Are any of you aware of any useful resource material or online courses of books for overall computing knowledge (not basic this is a router, this is a network cable thing) instead of specific vendor products. I know of all the various qualifcations by Comptia, Cisco, Microsoft and then vendor specific ones but they're generally hardware specific and not overall knowledge.
For example it's great you've explained to me that this device allows 50 VLAN's and you can set options like layer 2 bridged mode, it does DPI SSL but what are the concepts of these things, how do they work, why are they used.
I'm sure there's much more out there but this is just quick things that I cold think of on the spot, stuff like the following for example NAT (explaining double nat, resilient lines etc), voip trunks and voip protocols/how it works, hyper v, VLAN, IIS, Powershell, how synchronisation is setup between servers/pc and when/why it's used, VMWARE/Citrix/VMSphere, ITIL.
Does this sort of knowledge just come from going through the learning material and acquiring the qualifications for Hyper V, MCSA, MCSE, CCNA, A+, network+ etc and I'm looking at a step that simply doesn't exist?
FYI, I've been working on a helpdesk for 18+ months covering first/ possibly second line support for companies using a whole array of software/hardware which is all predominately network based support but also covers desktop support. I'm looking at trying to get up to that next level.
The kind of things I may do in a day in my current role:
general AD/exchange administration, create/modify login scripts, troubleshoot networking speed issues, installation of new software (sage, troy, PBX, anything network based essentially)/ general sharing/security based permissions on server, administration of VDI, some basic VOIP support, VPN setup on a client (not server based), DHCP scope changing/reservations, port forwarding via firewall/router/PC. Management of DNS/MX records etc. The list is huge and I could be here all day.
Any suggestions about which course would be best to start looking at. Personally comptia a+ doesn't seem worthwhile at all as desktop support is extremely simple at this point and I rarely ever have an issue with supporting a user on their desktop/generic network devices such as printers.

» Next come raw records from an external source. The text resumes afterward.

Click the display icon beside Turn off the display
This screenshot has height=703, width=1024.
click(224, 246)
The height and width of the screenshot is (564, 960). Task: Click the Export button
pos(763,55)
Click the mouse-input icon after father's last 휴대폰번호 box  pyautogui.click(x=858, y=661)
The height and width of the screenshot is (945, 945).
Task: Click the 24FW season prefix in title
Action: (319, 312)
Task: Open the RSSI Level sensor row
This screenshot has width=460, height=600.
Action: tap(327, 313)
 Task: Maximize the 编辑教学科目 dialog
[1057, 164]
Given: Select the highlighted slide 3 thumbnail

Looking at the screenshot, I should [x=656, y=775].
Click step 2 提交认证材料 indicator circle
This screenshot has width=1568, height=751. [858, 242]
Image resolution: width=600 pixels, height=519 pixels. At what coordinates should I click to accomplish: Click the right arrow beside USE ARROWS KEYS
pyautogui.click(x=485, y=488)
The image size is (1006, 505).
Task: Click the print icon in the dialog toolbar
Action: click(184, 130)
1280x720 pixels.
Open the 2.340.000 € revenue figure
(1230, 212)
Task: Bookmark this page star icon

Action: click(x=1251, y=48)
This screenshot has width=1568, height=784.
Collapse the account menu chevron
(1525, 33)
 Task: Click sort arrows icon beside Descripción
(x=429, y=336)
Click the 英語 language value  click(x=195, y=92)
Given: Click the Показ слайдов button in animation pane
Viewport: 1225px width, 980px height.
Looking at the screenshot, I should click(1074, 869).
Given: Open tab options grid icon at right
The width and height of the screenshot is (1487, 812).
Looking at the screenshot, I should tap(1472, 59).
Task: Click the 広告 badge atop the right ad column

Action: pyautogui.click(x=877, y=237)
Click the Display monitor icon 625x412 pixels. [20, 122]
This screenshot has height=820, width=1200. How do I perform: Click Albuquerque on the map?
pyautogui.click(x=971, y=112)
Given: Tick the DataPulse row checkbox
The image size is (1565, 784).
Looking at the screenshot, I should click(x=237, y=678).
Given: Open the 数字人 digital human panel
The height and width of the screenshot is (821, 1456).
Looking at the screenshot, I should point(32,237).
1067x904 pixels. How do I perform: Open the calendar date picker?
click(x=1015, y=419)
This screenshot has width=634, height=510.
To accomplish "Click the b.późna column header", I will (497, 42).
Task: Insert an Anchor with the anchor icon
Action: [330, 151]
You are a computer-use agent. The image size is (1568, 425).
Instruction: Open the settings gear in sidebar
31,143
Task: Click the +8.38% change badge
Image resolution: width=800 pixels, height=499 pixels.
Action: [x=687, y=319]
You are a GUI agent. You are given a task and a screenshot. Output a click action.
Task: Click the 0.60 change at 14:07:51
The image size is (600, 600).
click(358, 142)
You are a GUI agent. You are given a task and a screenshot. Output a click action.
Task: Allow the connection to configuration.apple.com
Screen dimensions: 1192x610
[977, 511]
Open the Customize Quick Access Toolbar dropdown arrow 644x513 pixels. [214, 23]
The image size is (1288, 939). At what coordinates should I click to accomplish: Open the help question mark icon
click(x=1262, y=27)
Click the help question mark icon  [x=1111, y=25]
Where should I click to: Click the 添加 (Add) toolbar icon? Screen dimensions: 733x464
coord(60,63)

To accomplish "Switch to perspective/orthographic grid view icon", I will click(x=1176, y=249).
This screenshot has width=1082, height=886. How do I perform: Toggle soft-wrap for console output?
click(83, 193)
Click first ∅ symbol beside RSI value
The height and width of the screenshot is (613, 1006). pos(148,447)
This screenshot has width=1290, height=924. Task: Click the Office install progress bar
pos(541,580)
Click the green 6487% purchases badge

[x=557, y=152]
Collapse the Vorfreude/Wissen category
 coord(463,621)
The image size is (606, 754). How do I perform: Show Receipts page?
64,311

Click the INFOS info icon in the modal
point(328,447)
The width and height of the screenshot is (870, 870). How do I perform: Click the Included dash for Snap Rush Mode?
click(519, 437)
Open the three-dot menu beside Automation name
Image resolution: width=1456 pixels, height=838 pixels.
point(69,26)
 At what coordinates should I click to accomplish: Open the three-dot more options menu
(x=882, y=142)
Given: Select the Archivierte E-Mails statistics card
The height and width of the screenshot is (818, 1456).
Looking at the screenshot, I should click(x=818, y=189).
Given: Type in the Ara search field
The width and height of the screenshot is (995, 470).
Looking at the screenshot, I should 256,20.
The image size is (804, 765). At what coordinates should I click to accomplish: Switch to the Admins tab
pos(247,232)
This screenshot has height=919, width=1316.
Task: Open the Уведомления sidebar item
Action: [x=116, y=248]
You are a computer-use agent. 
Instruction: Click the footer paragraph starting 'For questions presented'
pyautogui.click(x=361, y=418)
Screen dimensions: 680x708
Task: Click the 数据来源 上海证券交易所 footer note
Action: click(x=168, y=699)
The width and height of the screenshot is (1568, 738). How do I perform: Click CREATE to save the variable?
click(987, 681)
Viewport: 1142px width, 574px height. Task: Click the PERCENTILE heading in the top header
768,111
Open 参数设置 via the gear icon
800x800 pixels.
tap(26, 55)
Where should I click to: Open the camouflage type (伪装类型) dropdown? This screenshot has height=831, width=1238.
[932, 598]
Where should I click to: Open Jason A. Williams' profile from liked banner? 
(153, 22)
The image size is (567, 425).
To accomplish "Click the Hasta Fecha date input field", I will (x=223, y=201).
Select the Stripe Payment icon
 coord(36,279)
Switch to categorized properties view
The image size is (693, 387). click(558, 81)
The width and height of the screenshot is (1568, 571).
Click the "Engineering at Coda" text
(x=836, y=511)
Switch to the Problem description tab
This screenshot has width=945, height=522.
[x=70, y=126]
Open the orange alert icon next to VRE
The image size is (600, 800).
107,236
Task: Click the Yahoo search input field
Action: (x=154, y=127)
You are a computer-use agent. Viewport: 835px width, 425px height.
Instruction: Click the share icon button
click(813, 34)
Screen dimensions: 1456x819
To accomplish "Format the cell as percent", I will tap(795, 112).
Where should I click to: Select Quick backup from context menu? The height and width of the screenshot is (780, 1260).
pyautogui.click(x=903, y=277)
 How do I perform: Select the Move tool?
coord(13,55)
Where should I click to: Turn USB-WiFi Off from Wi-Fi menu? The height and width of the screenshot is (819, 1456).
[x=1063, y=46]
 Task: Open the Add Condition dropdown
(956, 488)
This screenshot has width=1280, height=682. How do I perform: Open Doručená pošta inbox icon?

Any help would be GREATLY appreciated, thanks in advance
I work as a "Technical helpdesk engineer" and found myself in a bit of a slump learning wise and struggling with deciding where to start looking. I know there's loads of stuff out there I don't know but I don't know why direction to start looking in.
Are any of you aware of any useful resource material or online courses of books for overall computing knowledge (not basic this is a router, this is a network cable thing) instead of specific vendor products. I know of all the various qualifcations by Comptia, Cisco, Microsoft and then vendor specific ones but they're generally hardware specific and not overall knowledge.
For example it's great you've explained to me that this device allows 50 VLAN's and you can set options like layer 2 bridged mode, it does DPI SSL but what are the concepts of these things, how do they work, why are they used.
I'm sure there's much more out there but this is just quick things that I cold think of on the spot, stuff like the following for example NAT (explaining double nat, resilient lines etc), voip trunks and voip protocols/how it works, hyper v, VLAN, IIS, Powershell, how synchronisation is setup between servers/pc and when/why it's used, VMWARE/Citrix/VMSphere, ITIL.
Does this sort of knowledge just come from going through the learning material and acquiring the qualifications for Hyper V, MCSA, MCSE, CCNA, A+, network+ etc and I'm looking at a step that simply doesn't exist?
FYI, I've been working on a helpdesk for 18+ months covering first/ possibly second line support for companies using a whole array of software/hardware which is all predominately network based support but also covers desktop support. I'm looking at trying to get up to that next level.
The kind of things I may do in a day in my current role:
general AD/exchange administration, create/modify login scripts, troubleshoot networking speed issues, installation of new software (sage, troy, PBX, anything network based essentially)/ general sharing/security based permissions on server, administration of VDI, some basic VOIP support, VPN setup on a client (not server based), DHCP scope changing/reservations, port forwarding via firewall/router/PC. Management of DNS/MX records etc. The list is huge and I could be here all day.
Any suggestions about which course would be best to start looking at. Personally comptia a+ doesn't seem worthwhile at all as desktop support is extremely simple at this point and I rarely ever have an issue with supporting a user on their desktop/generic network devices such as printers.